What to produce. Leave out the pictures and repeat exactly the lines from the one containing "Click the popup '1 blocked' button" through the final line of the listing below.

Exercise input.
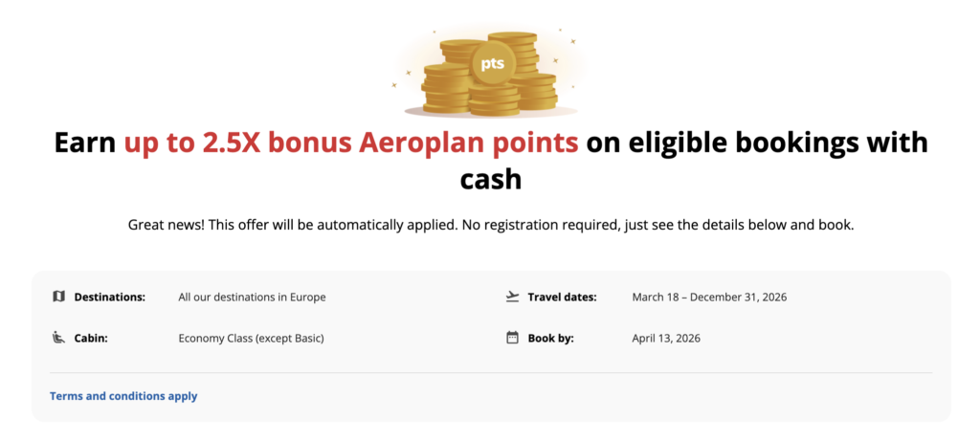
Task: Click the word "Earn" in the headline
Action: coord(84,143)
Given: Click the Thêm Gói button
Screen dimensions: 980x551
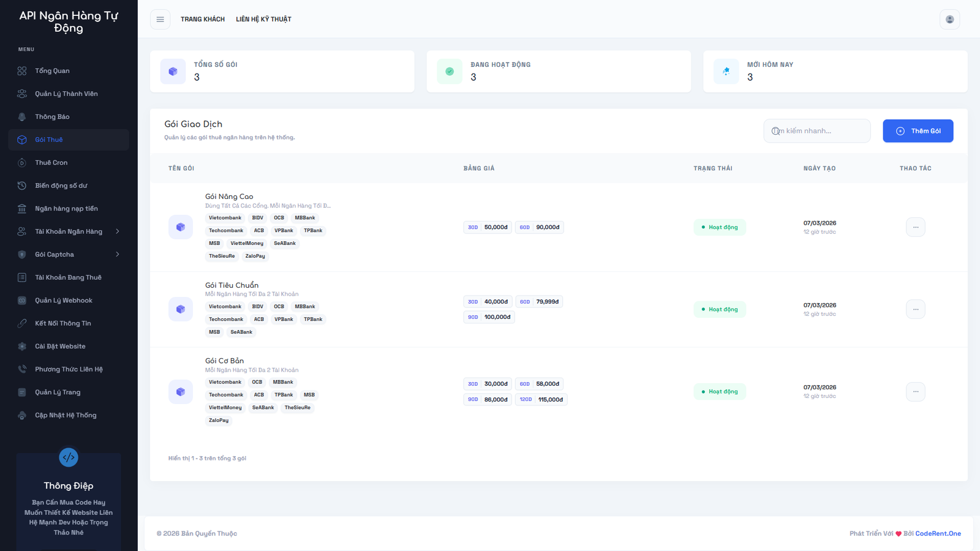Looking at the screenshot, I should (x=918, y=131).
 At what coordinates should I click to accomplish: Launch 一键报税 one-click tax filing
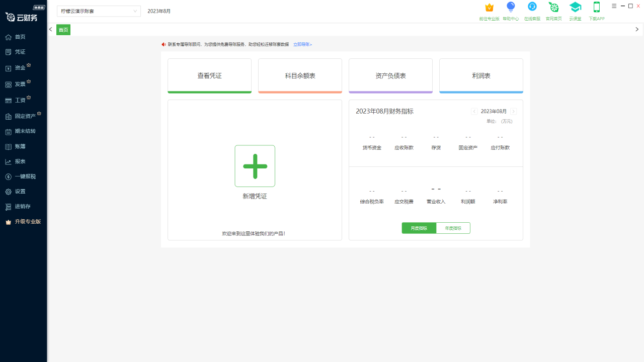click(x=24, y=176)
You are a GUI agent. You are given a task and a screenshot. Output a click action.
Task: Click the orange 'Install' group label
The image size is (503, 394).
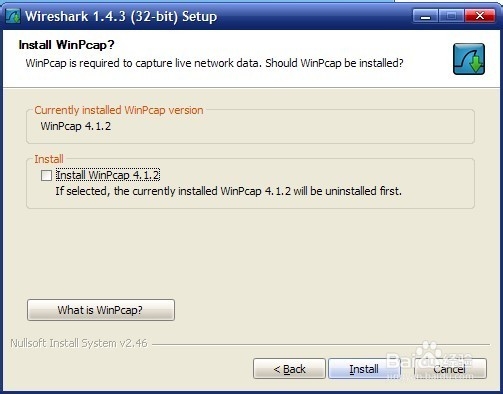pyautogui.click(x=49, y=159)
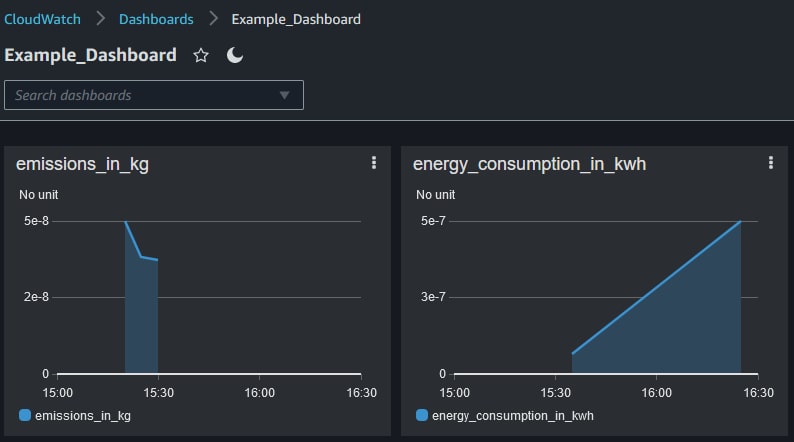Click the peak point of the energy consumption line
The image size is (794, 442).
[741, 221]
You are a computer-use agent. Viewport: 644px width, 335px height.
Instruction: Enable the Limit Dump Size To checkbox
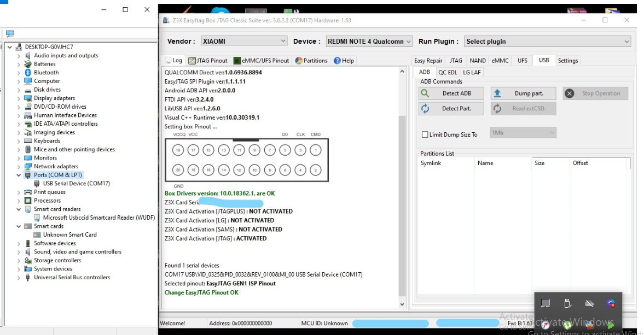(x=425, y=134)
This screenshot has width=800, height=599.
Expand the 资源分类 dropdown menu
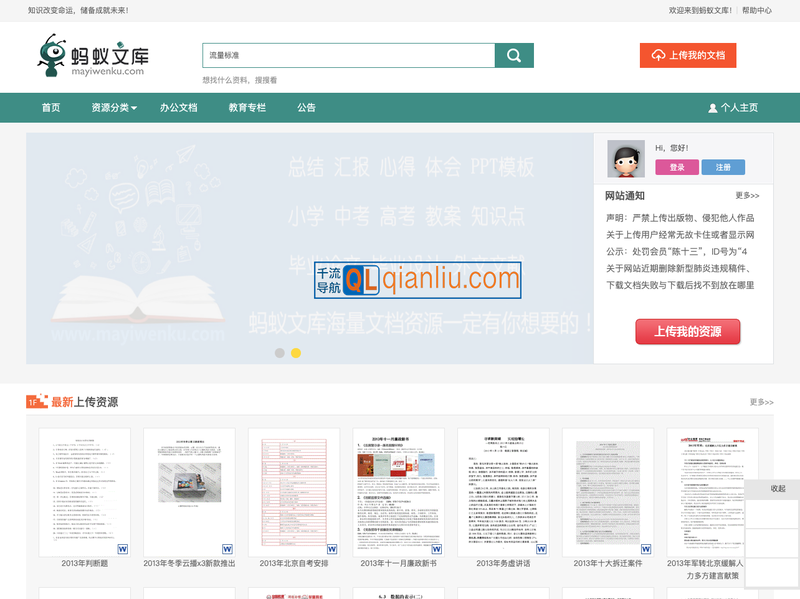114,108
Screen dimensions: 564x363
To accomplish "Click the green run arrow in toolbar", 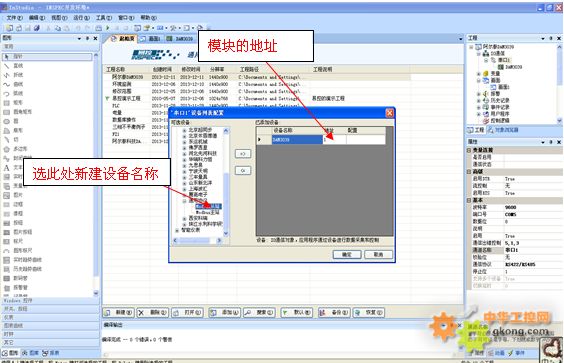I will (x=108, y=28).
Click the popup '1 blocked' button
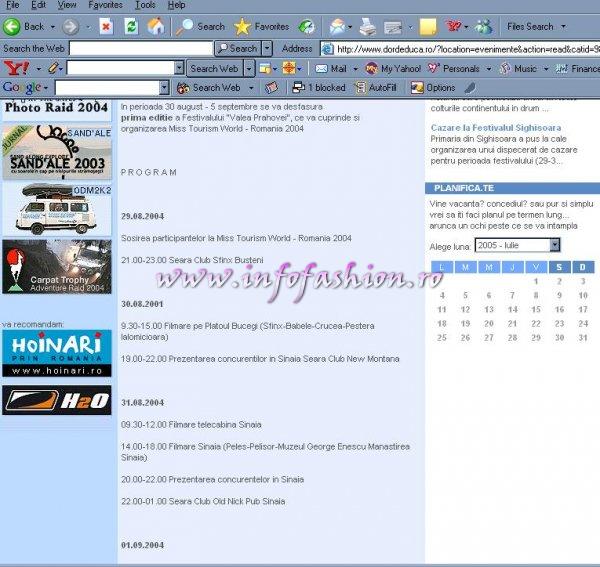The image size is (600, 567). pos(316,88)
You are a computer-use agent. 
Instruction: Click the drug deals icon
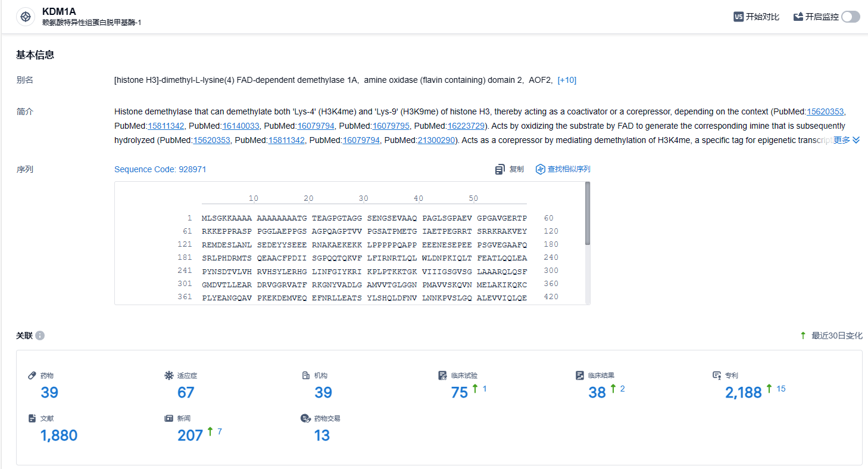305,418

Response to the exercise.
Click the popup '1 blocked' button
The image size is (600, 567). pos(316,88)
You are a computer-use agent. 
Instruction: Click the drug deals icon
305,418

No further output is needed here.